Dopo il fallimento della tregua della scorsa settimana, Mosca e Washington continuano a scambiarsi reciproche accuse e il presidente Bashar al-Assad ha ripreso a bombardare la parte orientale di Aleppo, attualmente sotto il controllo dei ribelli. Come riferito ieri dalla televisione panaraba, Al Jazira, ieri si sono contate più di 90 vittime (tra cui molti civili) dopo i raid dell'aviazione di Damasco.

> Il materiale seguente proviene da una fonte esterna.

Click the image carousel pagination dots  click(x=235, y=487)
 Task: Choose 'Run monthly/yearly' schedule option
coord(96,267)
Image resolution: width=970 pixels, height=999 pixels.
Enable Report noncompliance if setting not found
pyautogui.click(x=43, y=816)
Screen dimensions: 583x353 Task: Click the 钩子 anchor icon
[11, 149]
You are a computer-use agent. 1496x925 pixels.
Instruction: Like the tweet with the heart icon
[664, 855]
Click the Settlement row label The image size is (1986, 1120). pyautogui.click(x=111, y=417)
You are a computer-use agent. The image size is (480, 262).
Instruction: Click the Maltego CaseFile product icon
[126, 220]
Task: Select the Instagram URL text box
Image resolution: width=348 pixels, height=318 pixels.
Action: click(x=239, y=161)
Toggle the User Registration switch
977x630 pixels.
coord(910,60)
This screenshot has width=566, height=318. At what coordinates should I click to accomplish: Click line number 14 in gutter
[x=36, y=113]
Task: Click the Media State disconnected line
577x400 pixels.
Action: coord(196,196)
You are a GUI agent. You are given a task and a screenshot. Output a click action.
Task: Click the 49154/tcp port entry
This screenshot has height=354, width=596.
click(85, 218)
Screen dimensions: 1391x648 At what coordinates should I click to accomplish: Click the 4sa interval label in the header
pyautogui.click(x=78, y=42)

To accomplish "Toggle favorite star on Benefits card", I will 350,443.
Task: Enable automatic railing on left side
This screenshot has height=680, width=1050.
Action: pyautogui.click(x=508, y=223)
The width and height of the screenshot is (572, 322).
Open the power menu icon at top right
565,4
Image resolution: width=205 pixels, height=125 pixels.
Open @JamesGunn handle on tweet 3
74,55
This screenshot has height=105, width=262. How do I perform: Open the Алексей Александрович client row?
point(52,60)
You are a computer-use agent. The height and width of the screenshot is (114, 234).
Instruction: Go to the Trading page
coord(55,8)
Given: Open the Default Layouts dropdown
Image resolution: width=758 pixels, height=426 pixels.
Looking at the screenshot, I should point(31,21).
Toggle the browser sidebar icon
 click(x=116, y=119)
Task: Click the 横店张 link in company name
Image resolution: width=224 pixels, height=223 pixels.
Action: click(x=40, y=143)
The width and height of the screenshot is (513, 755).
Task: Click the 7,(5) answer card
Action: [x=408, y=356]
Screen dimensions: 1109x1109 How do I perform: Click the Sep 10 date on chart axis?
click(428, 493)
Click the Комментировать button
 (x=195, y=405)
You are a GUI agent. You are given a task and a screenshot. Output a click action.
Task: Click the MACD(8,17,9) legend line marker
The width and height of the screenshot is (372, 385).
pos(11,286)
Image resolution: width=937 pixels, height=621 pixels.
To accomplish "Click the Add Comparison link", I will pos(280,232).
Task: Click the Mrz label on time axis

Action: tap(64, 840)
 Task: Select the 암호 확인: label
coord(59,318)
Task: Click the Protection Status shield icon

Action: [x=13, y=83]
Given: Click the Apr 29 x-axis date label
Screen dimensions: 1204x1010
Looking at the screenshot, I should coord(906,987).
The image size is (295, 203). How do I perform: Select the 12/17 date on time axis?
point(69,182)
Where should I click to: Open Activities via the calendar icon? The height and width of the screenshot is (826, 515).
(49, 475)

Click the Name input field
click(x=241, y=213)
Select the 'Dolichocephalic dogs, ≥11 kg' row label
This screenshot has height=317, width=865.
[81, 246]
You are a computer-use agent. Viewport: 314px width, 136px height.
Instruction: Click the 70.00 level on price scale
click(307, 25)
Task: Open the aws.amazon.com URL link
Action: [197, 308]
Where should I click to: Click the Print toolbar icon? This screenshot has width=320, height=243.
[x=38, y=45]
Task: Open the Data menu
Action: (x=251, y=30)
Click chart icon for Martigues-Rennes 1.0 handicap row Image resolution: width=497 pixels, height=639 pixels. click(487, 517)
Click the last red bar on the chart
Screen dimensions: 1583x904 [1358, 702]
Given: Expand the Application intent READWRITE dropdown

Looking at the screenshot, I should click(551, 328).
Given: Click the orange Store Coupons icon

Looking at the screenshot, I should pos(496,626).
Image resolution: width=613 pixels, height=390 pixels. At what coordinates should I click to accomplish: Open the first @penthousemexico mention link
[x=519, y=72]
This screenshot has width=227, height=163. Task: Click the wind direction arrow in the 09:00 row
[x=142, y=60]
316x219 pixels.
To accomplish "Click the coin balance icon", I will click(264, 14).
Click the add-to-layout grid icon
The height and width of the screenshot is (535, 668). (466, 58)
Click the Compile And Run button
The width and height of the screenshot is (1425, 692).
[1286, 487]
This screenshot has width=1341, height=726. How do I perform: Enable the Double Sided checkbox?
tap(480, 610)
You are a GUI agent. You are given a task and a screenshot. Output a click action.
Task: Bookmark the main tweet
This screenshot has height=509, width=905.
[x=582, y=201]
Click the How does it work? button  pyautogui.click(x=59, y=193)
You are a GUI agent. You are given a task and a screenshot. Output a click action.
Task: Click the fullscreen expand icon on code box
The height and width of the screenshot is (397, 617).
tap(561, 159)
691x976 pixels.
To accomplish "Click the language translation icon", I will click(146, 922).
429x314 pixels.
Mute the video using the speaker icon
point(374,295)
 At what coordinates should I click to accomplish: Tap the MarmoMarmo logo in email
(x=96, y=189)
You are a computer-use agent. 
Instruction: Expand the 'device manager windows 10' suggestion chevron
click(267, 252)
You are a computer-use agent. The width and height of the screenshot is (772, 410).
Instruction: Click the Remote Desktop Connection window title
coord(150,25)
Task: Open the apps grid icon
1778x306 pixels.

Aleppo è abitata ancora da 250 mila persone, che rischiano la vita e attendono aiuti umanitari. Ma l'obiettivo di Assad rimane sempre quello di riprendersi i 15 quartieri della città finiti nelle mani dei suoi oppositori. Inoltre, Damasco respinge le accuse di aver bombardato i civili. "La nostra aviazione non ha colpito alcun obiettivo civile o infrastrutture che potrebbero essere utilizzate da civili", ha fatto sapere il generale di brigata Samir Suleiman, capo del Dipartimento informazioni dell'esercito siriano, all'agenzia russa Sputnik. Le immagini di bambini estratti dalle macerie, mostrate ieri dalle televisioni arabe vicine agli insorti, per il regime sarebbero solo propaganda.

Ieri, a New York, è andato a vuoto un ulteriore tentativo di accordo per una tregua. Prima è fallita la riunione del Gruppo di supporto internazionale sulla Siria e, successivamente, il vertice informale tra il segretario di Stato americano, John Kerry, e il suo omologo russo, Sergey Lavrov, si è concluso con un nulla di fatto.

Mosca, almeno a parole, vorrebbe ripartire dall'accordo stipulato con Washington il 9 settembre. Tuttavia, da allora i rapporti si sono deteriorati. Gli Stati Uniti hanno colpito per "errore" una base dell'esercito regolare siriano, si sono rifiutati di rendere pubblici i dettami del patto per la tregua e hanno aggiunto la rinchiesta di una "no fly zone". La Russia, per parte sua, ha chiesto un'inchiesta indipendente sul comportamento americano in Siria ed è fortemente indiziata di aver bombardato, insieme alle forze di Damasco, un convoglio di aiuti umanitari nella provincia di Aleppo.